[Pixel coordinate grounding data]

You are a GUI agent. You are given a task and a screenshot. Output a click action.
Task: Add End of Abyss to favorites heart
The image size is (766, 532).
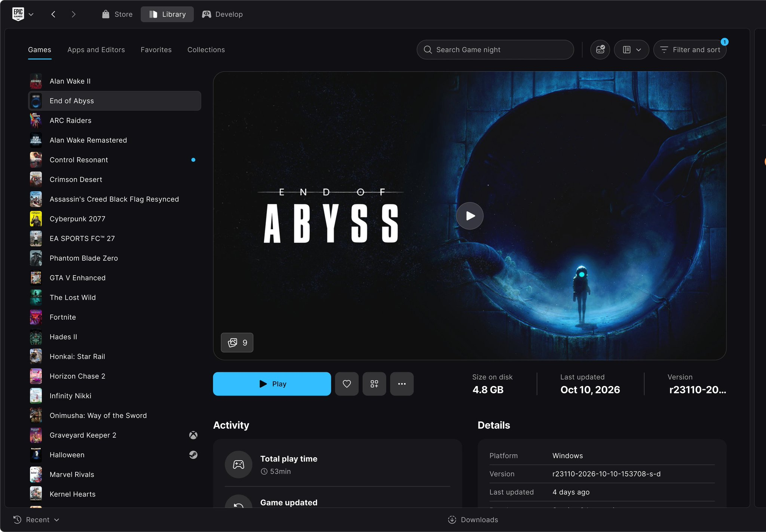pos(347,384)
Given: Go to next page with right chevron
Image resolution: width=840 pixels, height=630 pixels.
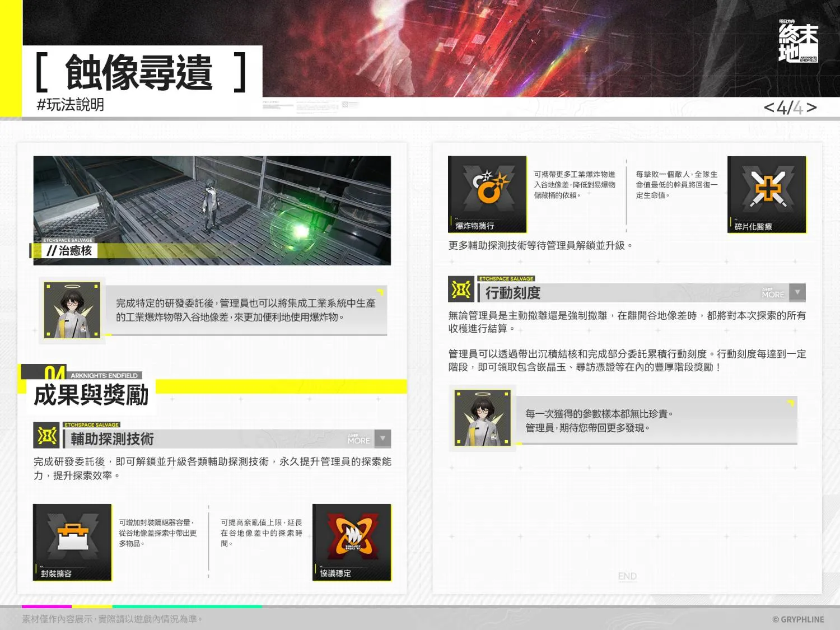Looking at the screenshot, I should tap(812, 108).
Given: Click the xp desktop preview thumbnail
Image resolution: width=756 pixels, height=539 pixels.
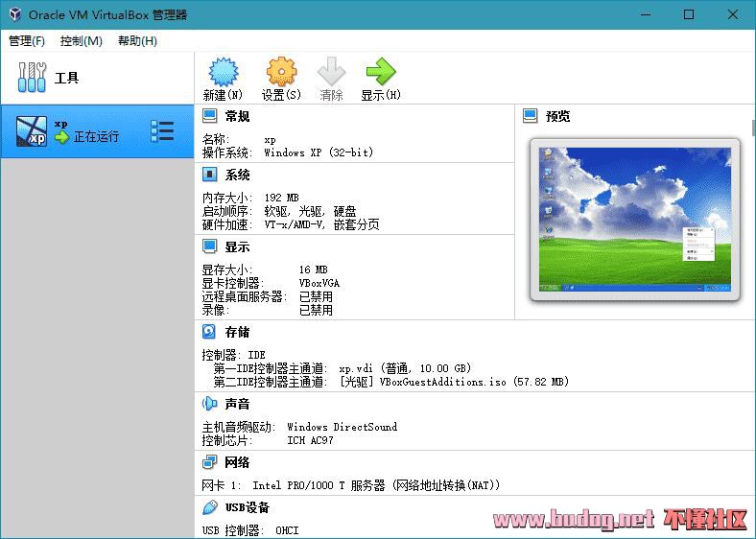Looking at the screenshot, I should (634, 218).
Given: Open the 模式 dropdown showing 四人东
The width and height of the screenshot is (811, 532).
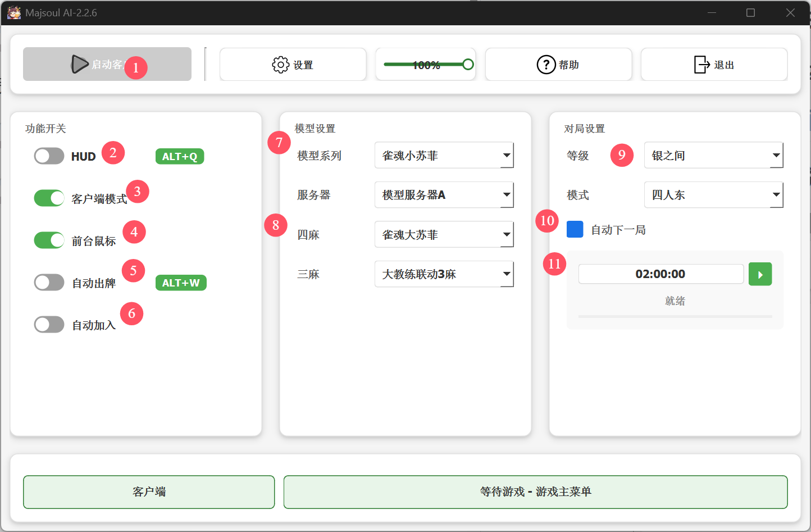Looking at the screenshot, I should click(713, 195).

*Work order*. Would you copy every entry exactly as it stands, leaving out the pictures?

*Task response*.
You are a GUI agent. You are given a task and a screenshot. Output a click action.
Task: Add End of Abyss to favorites heart
The image size is (766, 532).
pos(347,384)
Given: Go to next page with right chevron
Image resolution: width=840 pixels, height=630 pixels.
Looking at the screenshot, I should tap(812, 108).
Given: Click the xp desktop preview thumbnail
Image resolution: width=756 pixels, height=539 pixels.
Looking at the screenshot, I should (634, 218).
Given: Open the 模式 dropdown showing 四人东
The width and height of the screenshot is (811, 532).
Looking at the screenshot, I should click(713, 195).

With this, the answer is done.